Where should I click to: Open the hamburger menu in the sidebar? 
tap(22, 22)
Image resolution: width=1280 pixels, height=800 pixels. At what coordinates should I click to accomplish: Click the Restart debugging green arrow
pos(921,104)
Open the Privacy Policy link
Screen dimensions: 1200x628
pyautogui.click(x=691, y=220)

Your goal: Would you please copy the material above exactly, with nothing left out?

Solution for this task:
Where should I click to: Open the hamburger menu in the sidebar? 
tap(22, 22)
Image resolution: width=1280 pixels, height=800 pixels. At what coordinates should I click to accomplish: Click the Restart debugging green arrow
pos(921,104)
Open the Privacy Policy link
Screen dimensions: 1200x628
pyautogui.click(x=691, y=220)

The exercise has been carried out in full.